How we respond to that absolute fear, amid a period of intensified political tribalism and accelerated demographic, social, and technological change, will define who we are as a country in the 21st century. It will determine how millions of citizens reconcile a deep appreciation for the contribution of immigrants today and throughout our history with an uncertainty around what that contribution means in terms of America’s culture, security, and economic future.
And it will answer a straightforward yet profound question: How can the United States be a nation of laws and a nation of grace?
Immigration remains polarizing precisely because we have not yet grasped the emotional, moral, and political sensitivities of Americans in the geographic and political middle of the electorate. For this reason, building on years of work in conservative communities in the Southeast, Midwest and Mountain West, the National Immigration Forum staff spent the first half of 2018 testing assumptions and refining our approach.
We sat down for “Living Room Conversations” with faith leaders, police officers, business owners, immigrants, refugees, and other community members in Myrtle Beach, South Carolina; Storm Lake, Iowa; Gainesville, Florida; DeKalb, Illinois; Coeur d’Alene, Idaho; and 21 other cities and towns. We set out to gain a deeper understanding of the attitudes that shape perceptions of immigration, with a goal of refining and deepening our strategies to advance a constructive immigration narrative and enact meaningful policy reforms.

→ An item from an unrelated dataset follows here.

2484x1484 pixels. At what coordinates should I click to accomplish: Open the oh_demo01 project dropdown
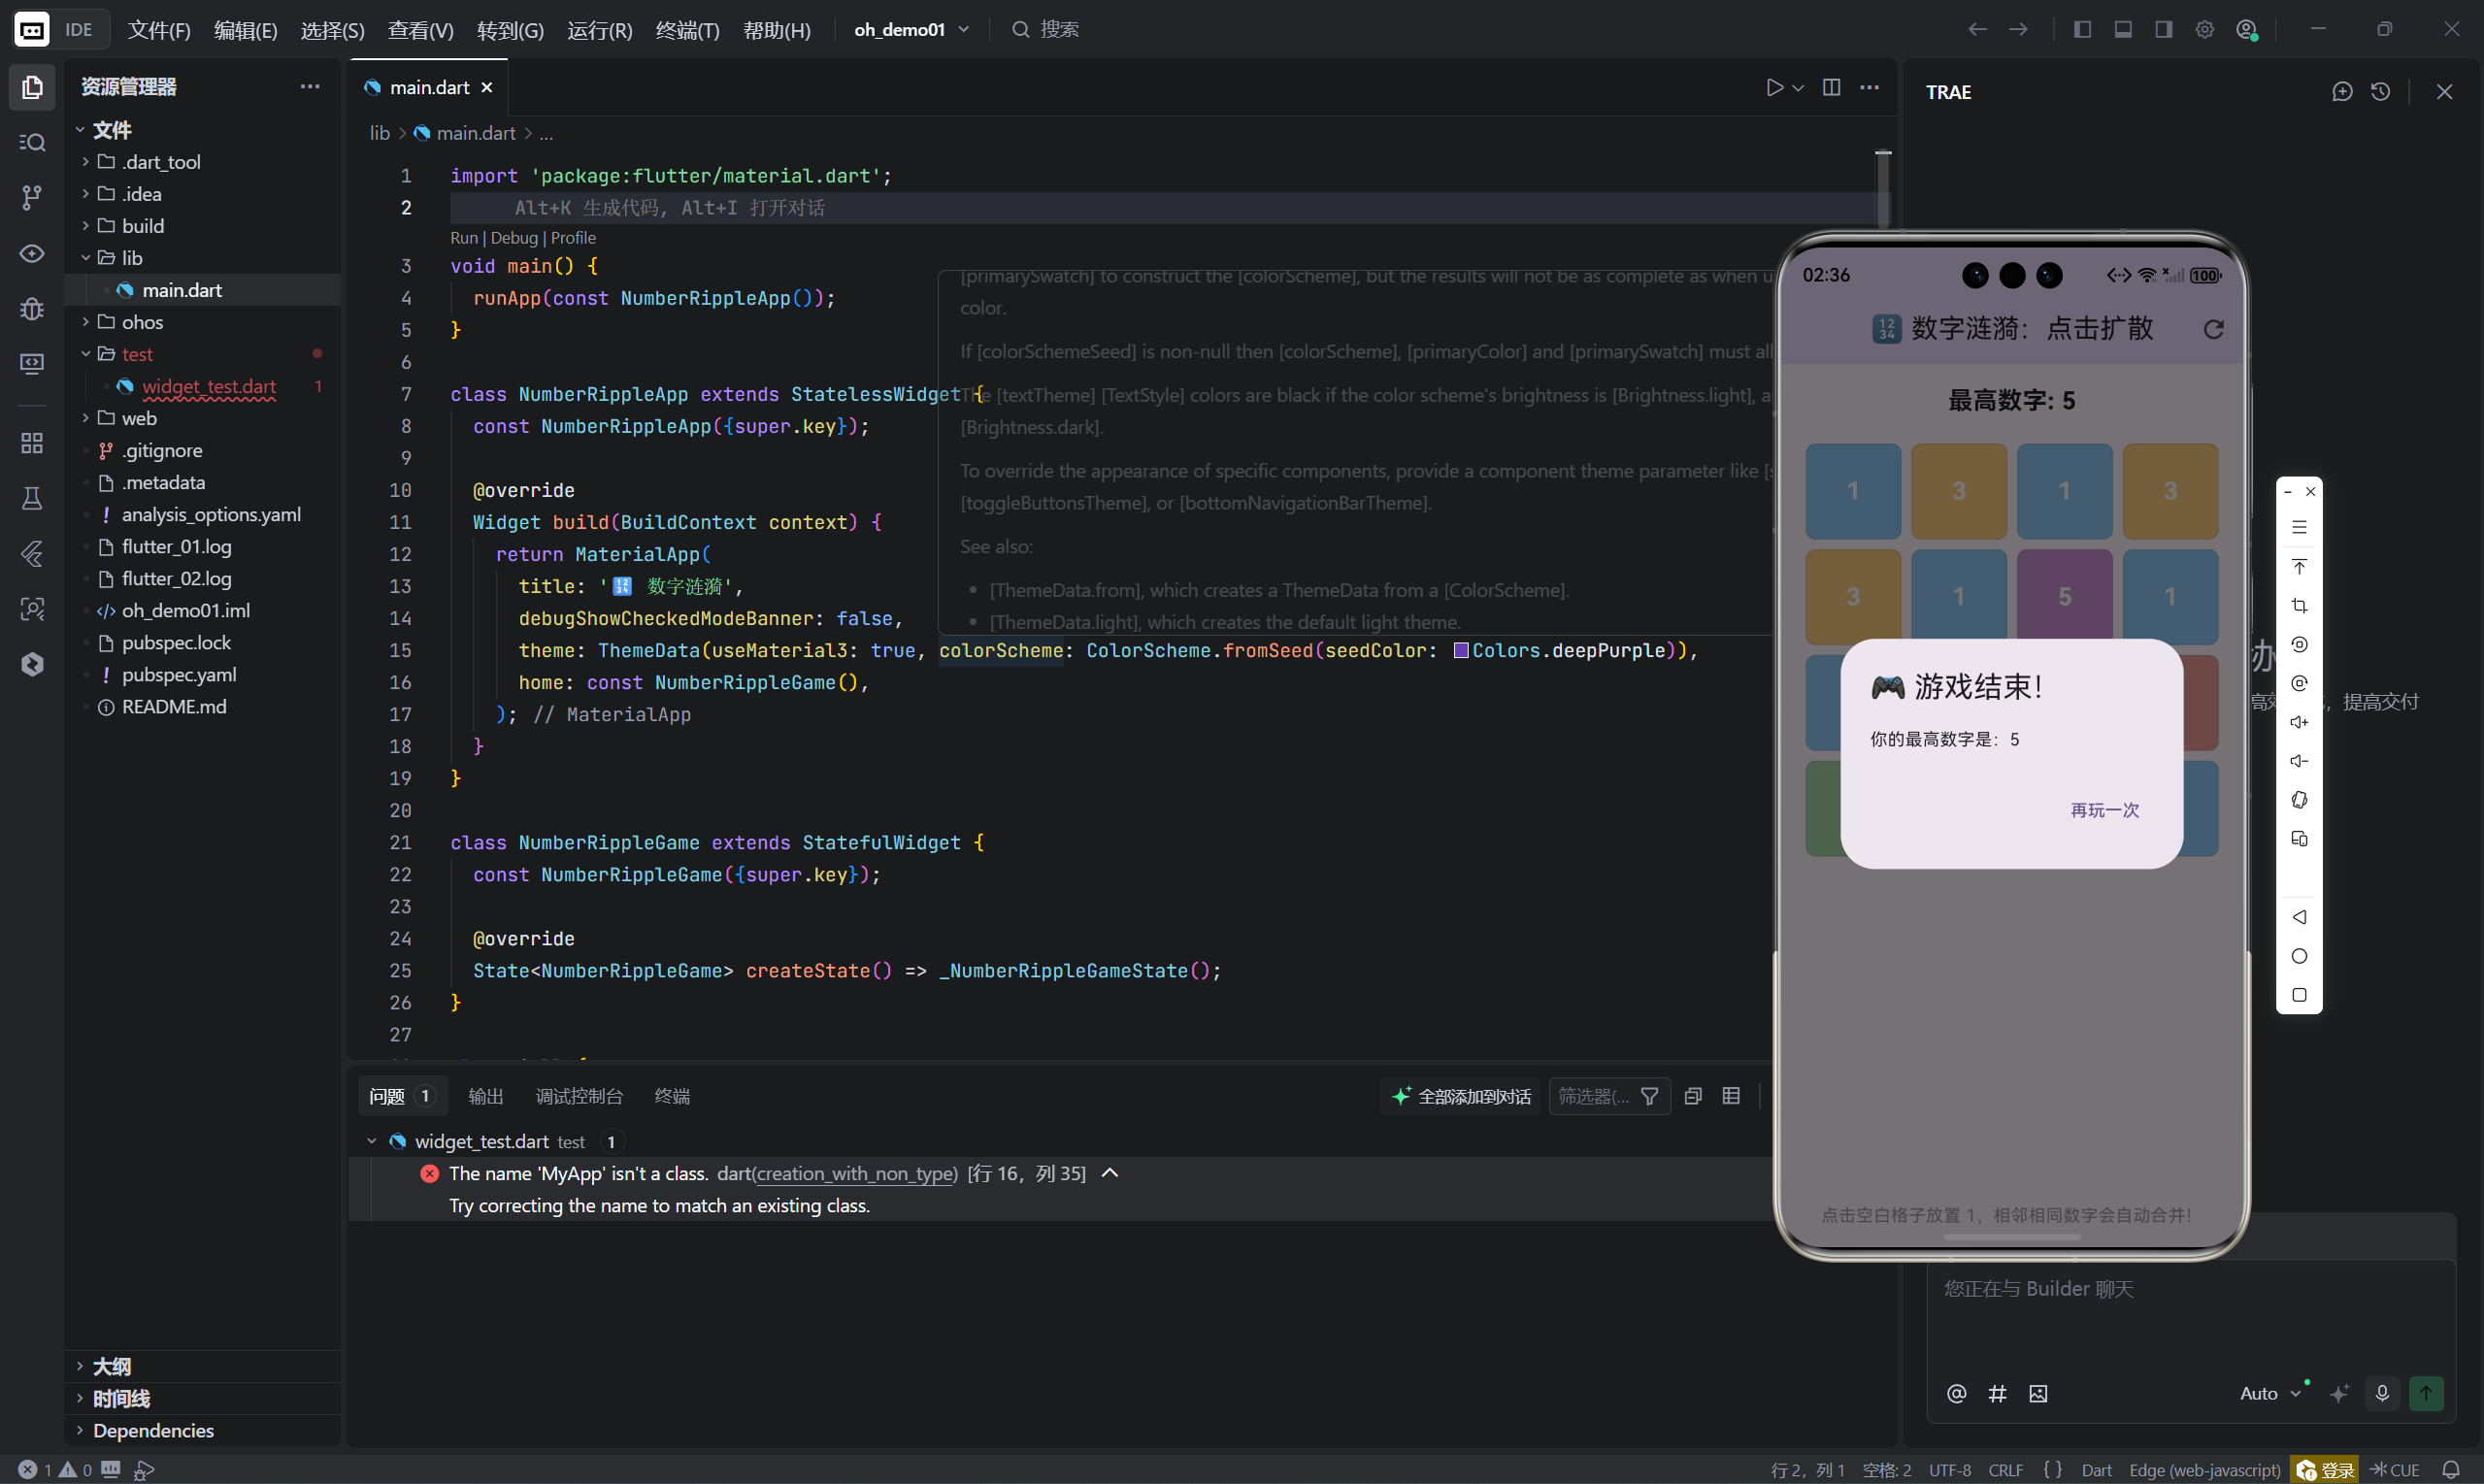tap(910, 30)
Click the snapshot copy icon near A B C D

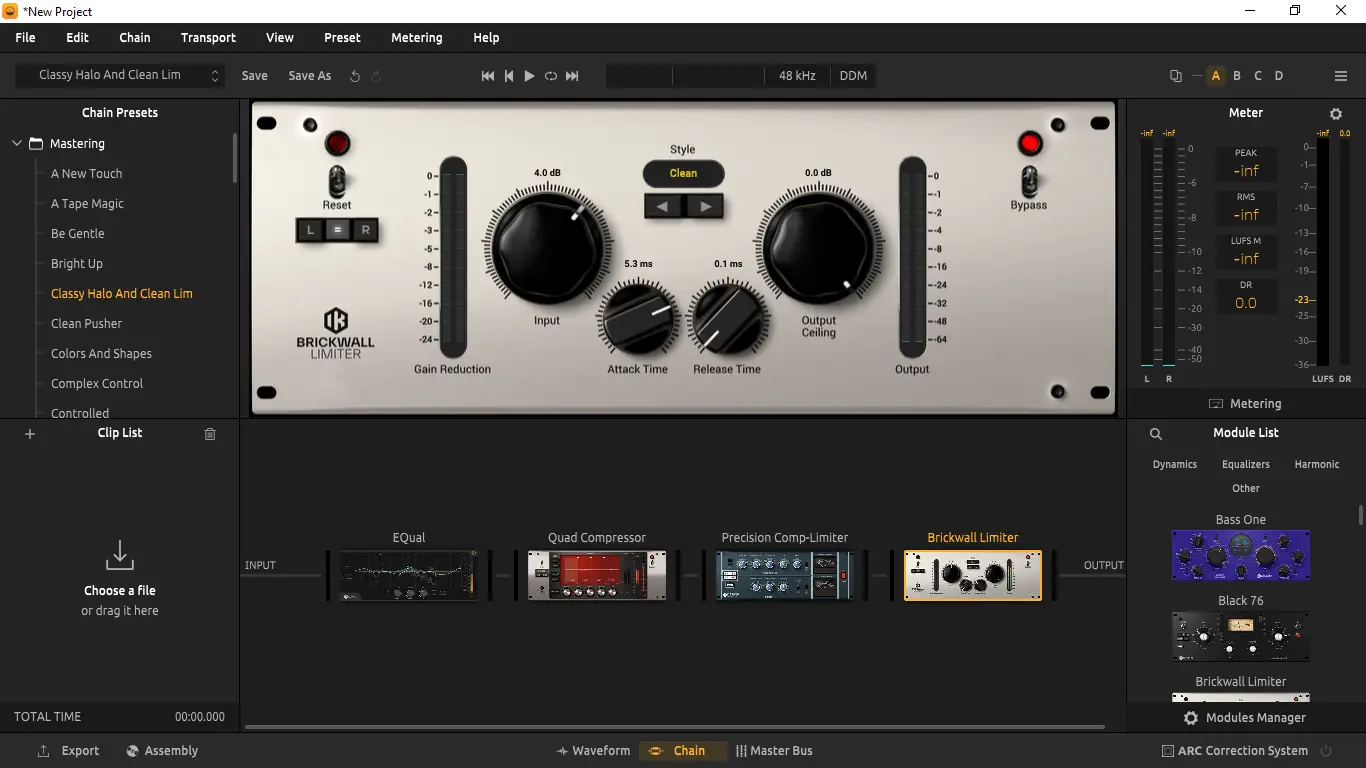pyautogui.click(x=1174, y=75)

While we weren’t starting from scratch, we certainly learned new things: that the nation’s immigration debate is complicated, but certainly not intractable; that conservative and moderate Americans are looking for a different type of leadership than what they see on cable news.
While quantitative data informed our analysis, meeting and engaging people in a setting they trust is what enabled the woman of faith in Southern California to open up about her father and brother. It’s what allowed another participant that day, a child of immigrants, to remark, “I feel proud to be an American … I don’t know if America is proud of me.”
In the face of deeply polarizing forces, the United States of America faces a fundamental challenge: how to remain “out of many, one.”